Supplied material:
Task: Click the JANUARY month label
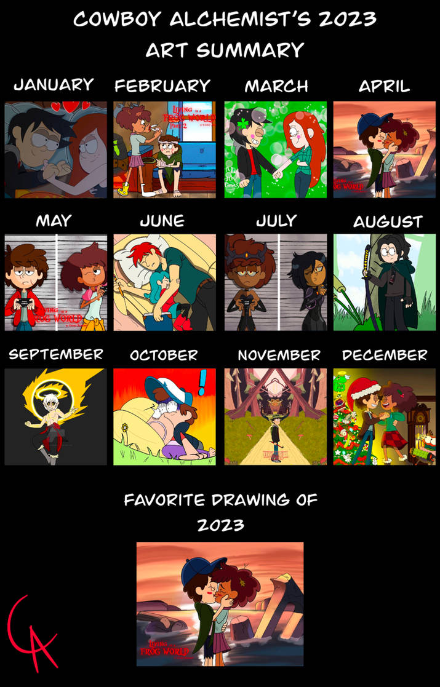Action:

---

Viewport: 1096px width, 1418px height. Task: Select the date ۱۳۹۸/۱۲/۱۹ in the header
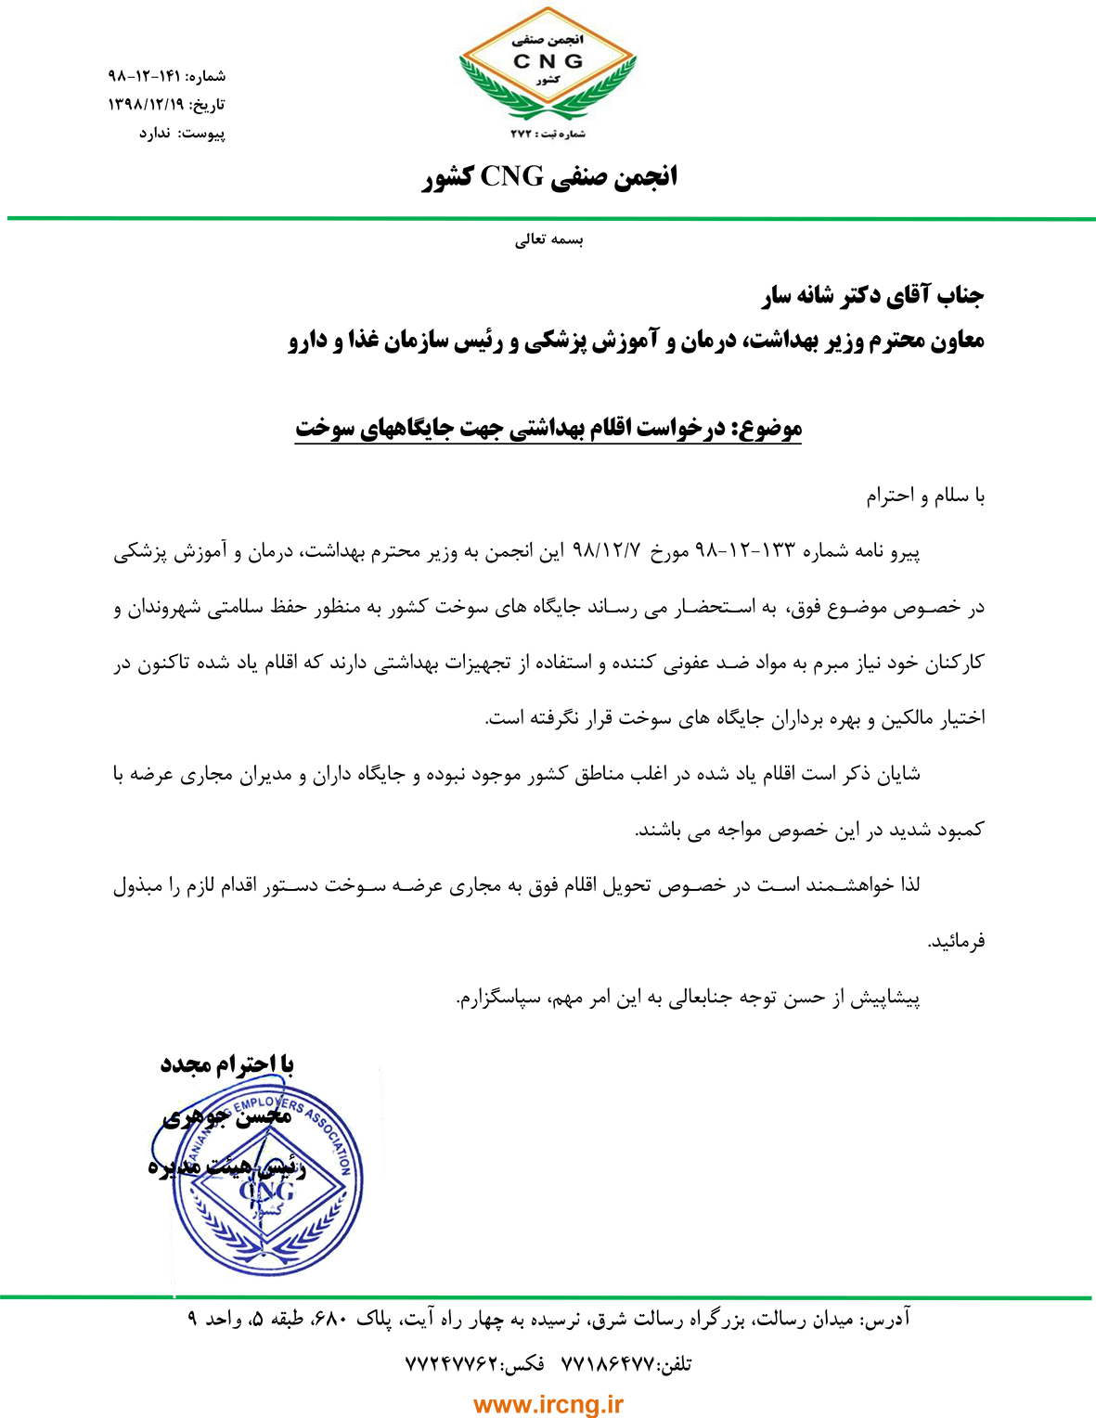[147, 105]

---

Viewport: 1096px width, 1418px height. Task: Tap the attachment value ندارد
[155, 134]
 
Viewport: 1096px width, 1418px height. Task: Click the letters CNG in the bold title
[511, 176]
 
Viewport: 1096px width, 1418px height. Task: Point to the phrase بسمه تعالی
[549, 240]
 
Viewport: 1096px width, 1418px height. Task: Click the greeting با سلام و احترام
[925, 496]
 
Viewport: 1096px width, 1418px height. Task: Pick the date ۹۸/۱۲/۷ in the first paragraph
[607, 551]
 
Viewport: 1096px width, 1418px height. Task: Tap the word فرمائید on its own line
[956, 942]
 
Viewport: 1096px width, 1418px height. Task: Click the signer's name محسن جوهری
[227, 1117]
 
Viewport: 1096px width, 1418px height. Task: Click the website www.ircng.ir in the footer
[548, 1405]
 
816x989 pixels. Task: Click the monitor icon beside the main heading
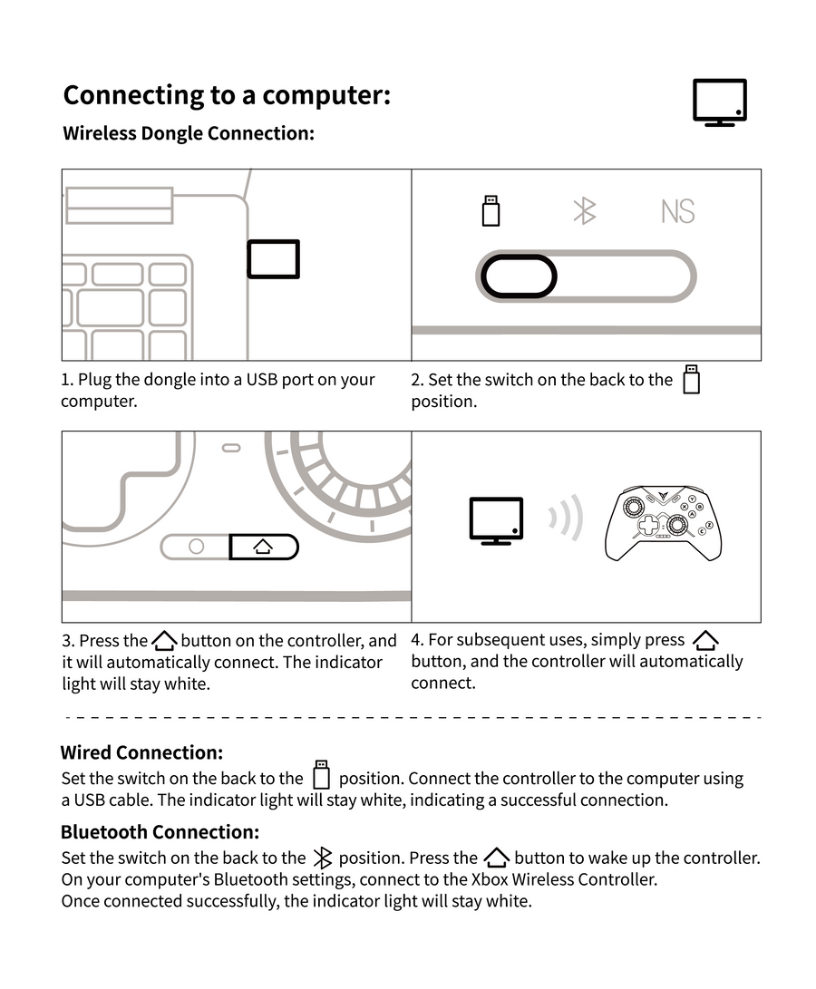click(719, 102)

Task description:
Render the lines from the one containing "Viewport: 1096px width, 1418px height. Task: Pick" to the one containing "click(719, 102)" as a Markdown table with the columns No. and Text, numbering each row and leaving out blank lines. Omit the pictures from the table.

Answer:
| No. | Text |
|---|---|
| 1 | Viewport: 1096px width, 1418px height. Task: Pick the date ۹۸/۱۲/۷ in the first paragraph |
| 2 | [607, 551] |
| 3 | Viewport: 1096px width, 1418px height. Task: Tap the word فرمائید on its own line |
| 4 | [956, 942] |
| 5 | Viewport: 1096px width, 1418px height. Task: Click the signer's name محسن جوهری |
| 6 | [227, 1117] |
| 7 | Viewport: 1096px width, 1418px height. Task: Click the website www.ircng.ir in the footer |
| 8 | [548, 1405] |
| 9 | 816x989 pixels. Task: Click the monitor icon beside the main heading |
| 10 | click(719, 102) |